La figura del castañero, además, tiene algo de misterio. Ese hombre que sale del invierno y, tan pronto asoma la primavera, recoge su puesto y desaparece. Mi hija tiene claro que le preguntará a qué se dedica en verano, si acaso existe otra vida más allá de las castañas y el humo en la ciudad, como si fuera una especie de ser encantado que se esfuma en cuanto florecen los almendros.
Lo interesante de esta actividad escolar, donde se celebra algo tan propio, se diluye un poco en el proceso. Antes de que llegue el día, he tenido que firmar tres autorizaciones en la aplicación de la Junta de Andalucía, como si en lugar de un castañero estuviésemos organizando la llegada de un astronauta en pleno recreo. La primera autorización me pide un euro —solo para aquellos padres que no seamos socios del AMPA— por una "degustación de castañas". La segunda autoriza la "entrega de una bolsita de frutos secos para llevar a casa con motivo de Tosantos". La tercera es un prodigio lingüístico: "degustación de frutos carnosos (uvas sin pepitas y mandarinas) aportados por el AMPA y gusanitos sin trazas de frutos secos". Solo una pausa: ¿alguien puede explicar si los gusanitos son considerados frutos carnosos? ¿O será un código interno de nutrición de colegio que no alcanzamos a comprender?
Este despliegue tiene su paralelo en el grupo de Whatsapp de padres. Esa mezcla de voces y mensajes de texto que a ratos parece un hilo de Kafka, de esos que empiezan hablando de una fiesta de castañas y terminan en algún rincón insospechado de la hipocondría.

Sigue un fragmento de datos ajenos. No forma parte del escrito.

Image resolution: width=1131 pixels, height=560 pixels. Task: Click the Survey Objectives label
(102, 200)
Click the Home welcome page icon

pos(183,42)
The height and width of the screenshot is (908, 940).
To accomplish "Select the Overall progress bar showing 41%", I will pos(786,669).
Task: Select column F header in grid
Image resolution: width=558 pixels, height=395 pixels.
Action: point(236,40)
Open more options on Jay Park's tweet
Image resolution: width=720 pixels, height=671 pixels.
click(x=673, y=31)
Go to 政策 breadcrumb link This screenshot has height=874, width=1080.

A veces, entre estos comentarios, se intercalan notas de otra índole: alguien que vende papeletas del AMPA, una pregunta sobre si los no socios hemos pagado para la foto de Navidad y una circular en la que se informa de una reciente plaga de piojos. Así vamos, en la deriva de los mensajes, entre advertencias de frutos secos y apelaciones a la serenidad, asistiendo a una especie de teatro de lo cotidiano, a una tragicomedia escolar que se apoya en tradiciones de otoño y normativas digitales.
Pienso en todo esto mientras firmo la última autorización. Recuerdo los Tosantos de mi niñez, cuando las calles se llenaban de puestos con caña de azúcar y chirimoyas, sin ningún permiso que firmar. El castañero nos daba su cartucho de papel de periódico caliente, y el frío parecía menos frío, y las castañas, en vez de un trámite, eran pura magia.